Cluster analysis

Mixtures are identified by applying the sparse nonnegative matrix underapproximation (SNMU) (Gillis and Plemmons (2013)) to the exposure (or hbm-concentration) data matrix. The SNMU solution approximates the exposure matrix \(M\) \((m \times n)\) by two nonnegative matrices \(U\) and \(V\) with lower dimensions, \((m \times k)\) and \((k \times n)\) with \(m\) the number of substances, \(n\) the number of individual(day)s and \(k\) the number of mixtures. Matrix \(U\) represents the weights of the substances per mixture and matrix \(V\) contains the coefficient of the presence of the mixture per individual(day). The nonzero entries in each column of \(V\) indicate the mixture to which the individual was exposed. The higher the value, the higher the contribution of the mixture to the whole exposure.
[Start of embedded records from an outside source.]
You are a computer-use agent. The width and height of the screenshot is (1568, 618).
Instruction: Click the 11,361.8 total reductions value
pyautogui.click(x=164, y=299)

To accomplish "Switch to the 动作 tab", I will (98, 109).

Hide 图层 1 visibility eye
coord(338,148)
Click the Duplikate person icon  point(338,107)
Crépet et al. (2022) propose to identify mixtures by coupling statistical criteria with the relevance of combined exposure profiles and mixture composition. First, the optimal choice for \((m \times k)\), the number of mixtures, is determined using a trade off between the decrease of the residual sum of squares and number of mixtures. Then, hierarchical clustering was applied to the matrix of coefficients \(V\) to group individual(day)s with similar exposure profiles to the \(m\) mixtures. This identification of mixtures is repeated for different values of \(k\) where inspection of mixtures not relevant to characterize a cluster, or concerned with only a small part of the population leads to rejection of the mixture.
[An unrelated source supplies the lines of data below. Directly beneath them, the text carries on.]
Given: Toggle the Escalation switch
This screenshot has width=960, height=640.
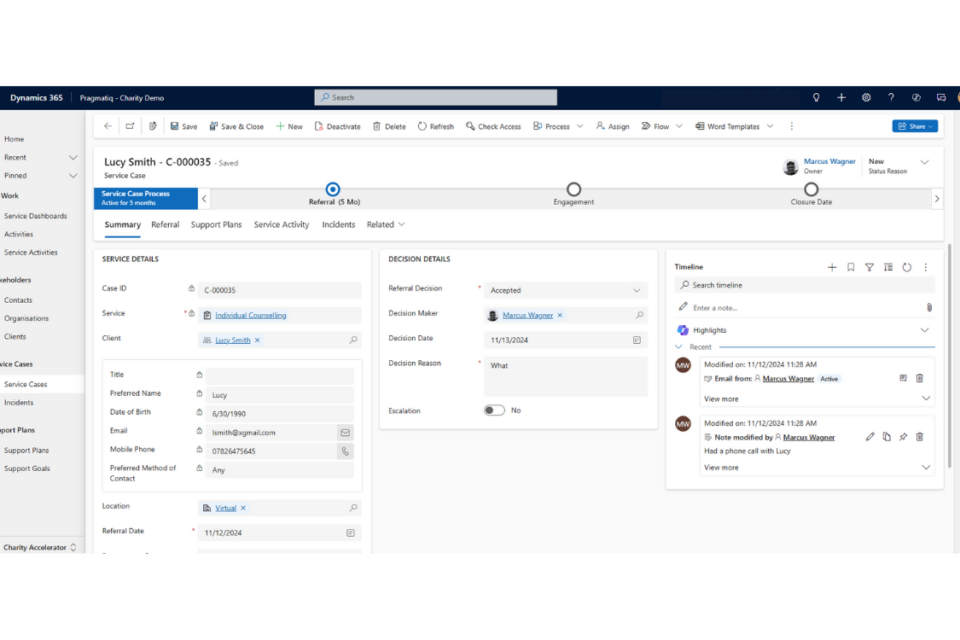Looking at the screenshot, I should (494, 410).
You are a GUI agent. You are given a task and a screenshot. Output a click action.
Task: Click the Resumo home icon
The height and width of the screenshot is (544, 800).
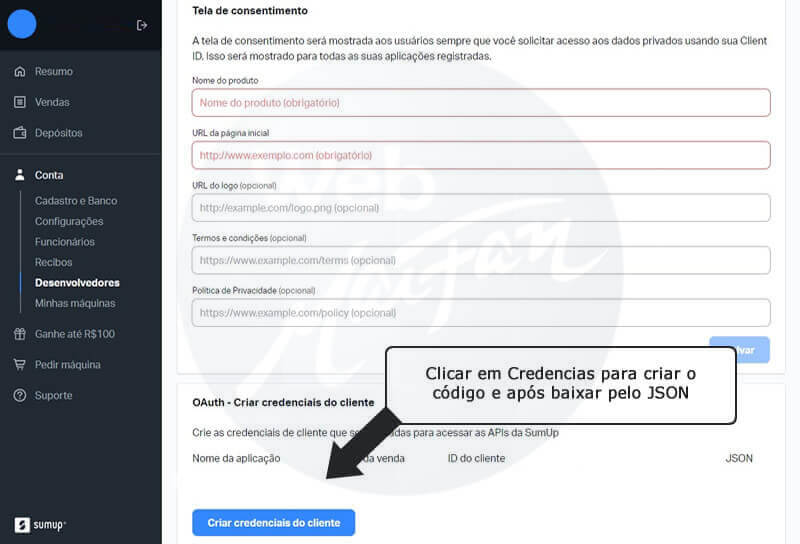[20, 72]
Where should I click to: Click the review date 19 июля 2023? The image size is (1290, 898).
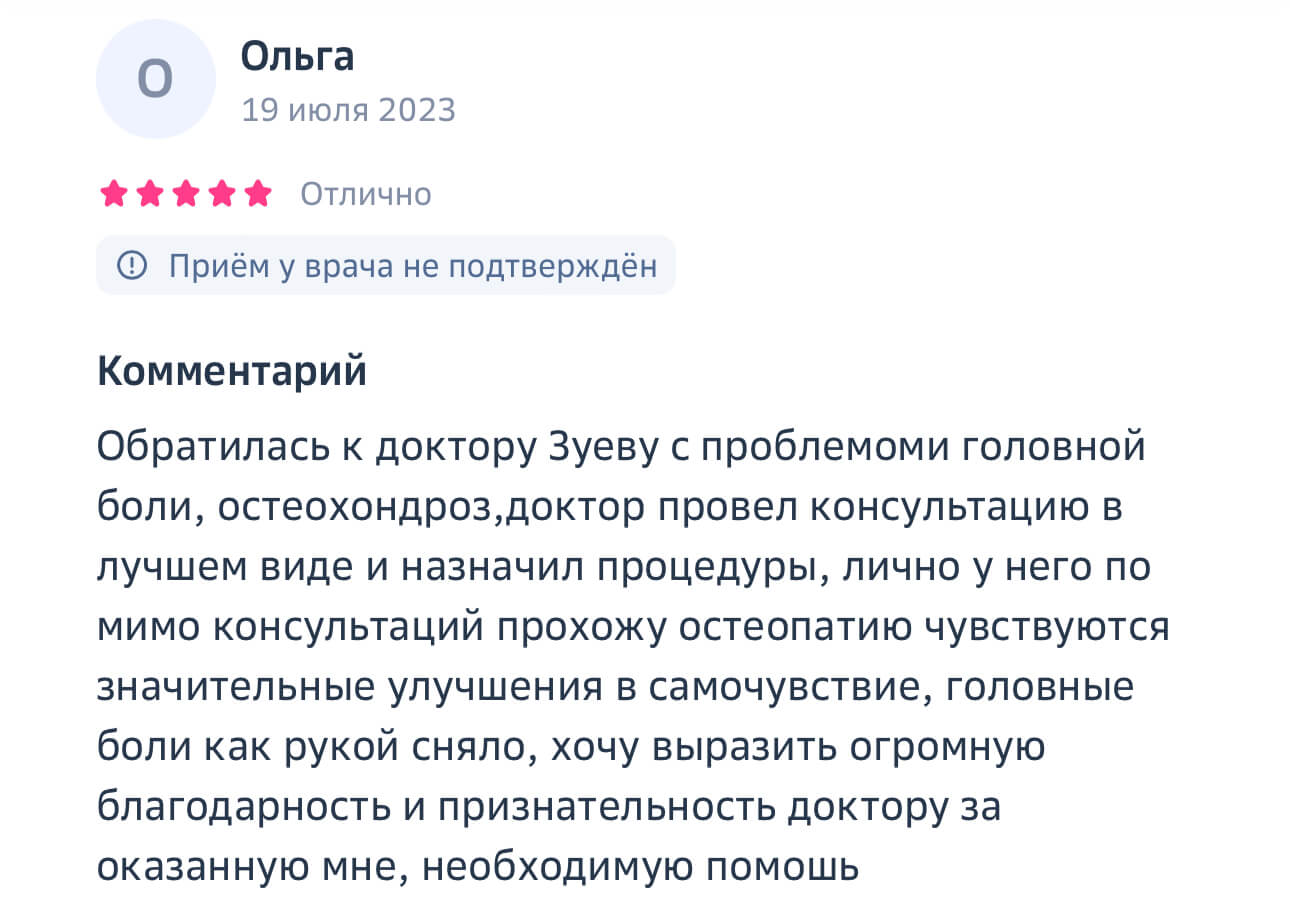tap(348, 109)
In MCRA, two clustering methods are availabe. The first, hierarchical clustering, is implemented as described in Crépet et al. (2022). Specification of the optimal number of clusters is not needed. Results of the clustering are displayed in a dendrogram. The second one, based on K-Means, requires the number of clusters. The results of the clustering are represented in a scatter plot using principal components and convex envelopes to identify the clusters. Advantages of K-Means clustering is that it is simple and fast and large datasets can be handeled. Visualisation for large data sets is straightforward but for hierarchical clustering dendrograms maybe very dense. Disadvantage of K-Means is that it requires the number of clusters set. For large datasets, hierarchical clustering maybe slow, O(n^2), but for small datasets, the dendrogram helps in interpreting the results and in selecting the optimal number of clusters.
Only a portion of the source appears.